Gilchrist is seen as the man who, unintentionally, brought about the current state of affairs. Coaches in awe of what he could do at No. 7 wanted men who could do the same for them. But what he did with the gloves escaped them — he wasn’t as refined as Healy, his method wasn’t as repeatable especially towards the end of his career, but he was, for most part, a curious, outrageous blend of the safe and the spectacular. Gilchrist’s eye, concentration, and athleticism allowed him to adjust incredibly late. Off-balance and out of position, he could re-arrange his body at the last instant. Yet he was seen as a lesser ’keeper: and if Australia was doing it and dominating world cricket, went the reasoning, it was worth copying.
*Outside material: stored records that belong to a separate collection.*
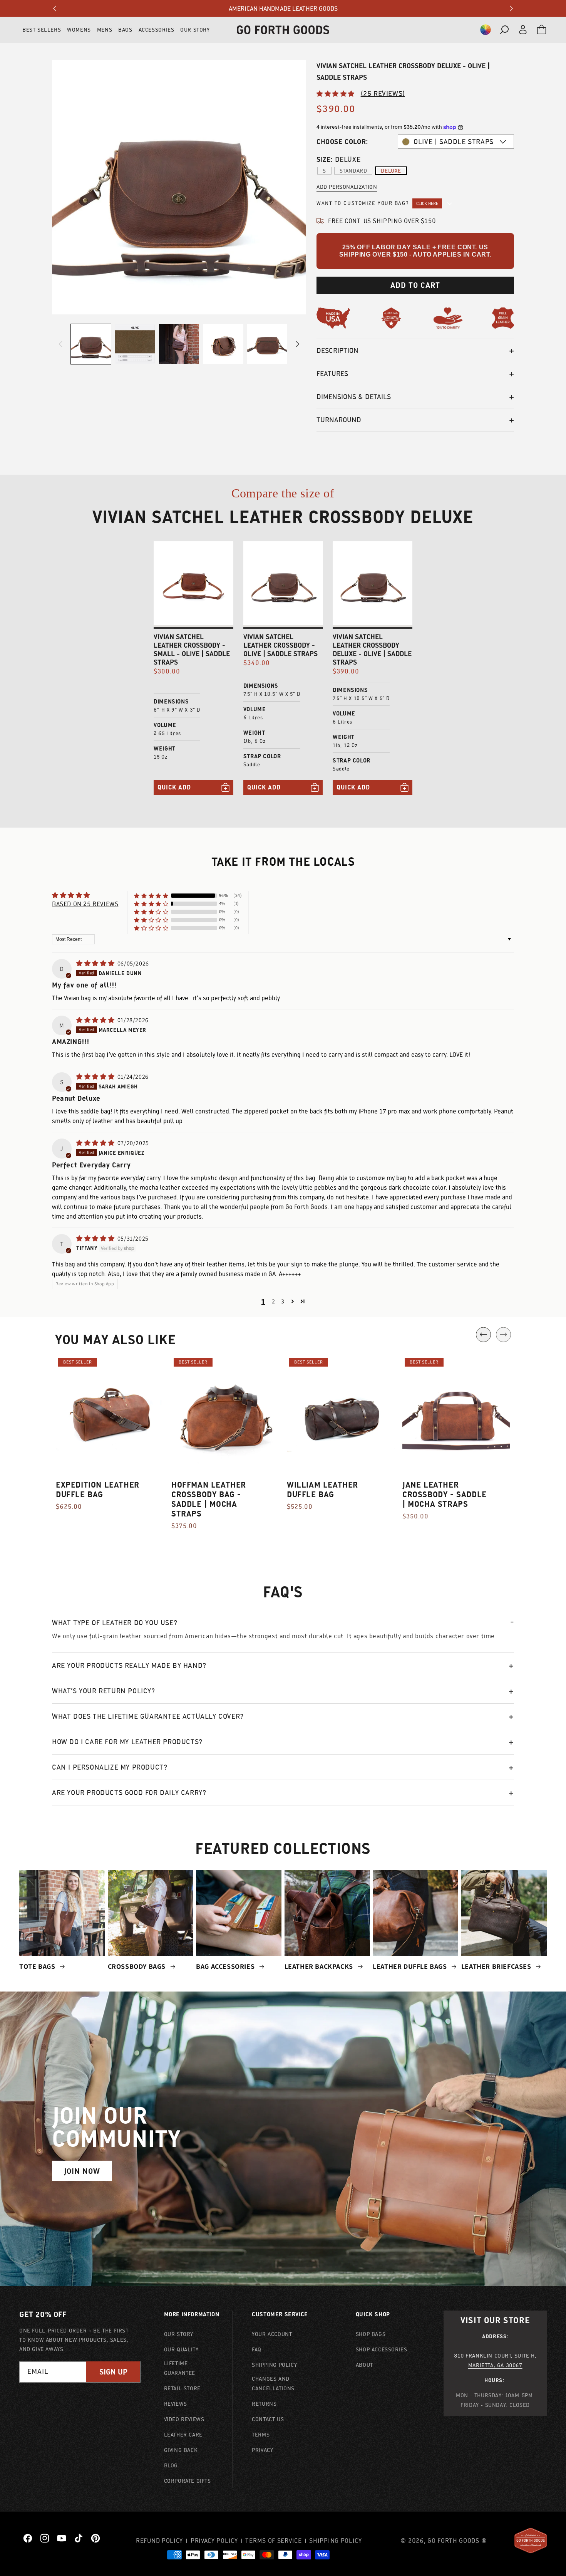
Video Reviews (184, 2419)
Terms (261, 2434)
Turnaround (338, 419)
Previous (483, 1334)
England overlooked Chris Read and James Foster, silky, consummate ’keepers both. In favour was Geraint Jones because reportedly Duncan Fletcher, now India’s coach, liked his attitude and batting. Jones was ragged-gloved when he started, but improved — and was ironically dropped because the runs had stopped. Matt Prior was the next iteration of Jones, an even better batsman and a faintly poorer ’keeper. He was forced to salvage his glovesmanship after he was dropped, and it’s a measure of the quality of work he has done with Bruce French, England’s ’keeping coach, that he is now the closest thing to Gilchrist. But if Prior’s ’keeping were to continually improve and his batting become a marginally lesser force, would he hold his place?

This isn’t a uniquely modern phenomenon, this oscillating balance between ’keeping and batting skills. Dujon, for instance, was once rated by Viv Richards as the best young batsman in the Caribbean. But to break into the great West Indies side, it helped that he could keep. Dujon is now remembered for his acrobatics, his ability to hang in the air, parallel to the ground, his unorthodox, never-seen-before-or-since talent to catch one-handed. Another West Indian, Clyde Walcott of the Three W’s, went the other way, surrendering the gloves to be remembered as a supremely punishing batsman.

Andy Flower and Alec Stewart were both old-school batsmen-keepers. The under-rated Flower, in fact, has a finer record than Gilchrist and was a more accomplished (if less devastating) batsman than the Australian (Gilchrist was the better ’keeper though). In England, Stewart’s batting meant Russell didn’t play as much, but the drop in quality of ’keeping wasn’t considerable. Even Knott and Healy were perceived by some to have kept out better gloves-men in Bob Taylor and Darren Berry because of their batting. That’s debatable, but the point is that ’keepers have always been selected on both their primary and their secondary skills. What’s different now is the disturbing tendency, encouraged by limited-overs cricket, to all but disregard one of them. Coaches and captains, however, will do well to remember that Gilchrist cared more deeply about his ’keeping than his batting. He saw himself as a ’keeper first — that, in many ways, permitted him the liberty to bat the way he did.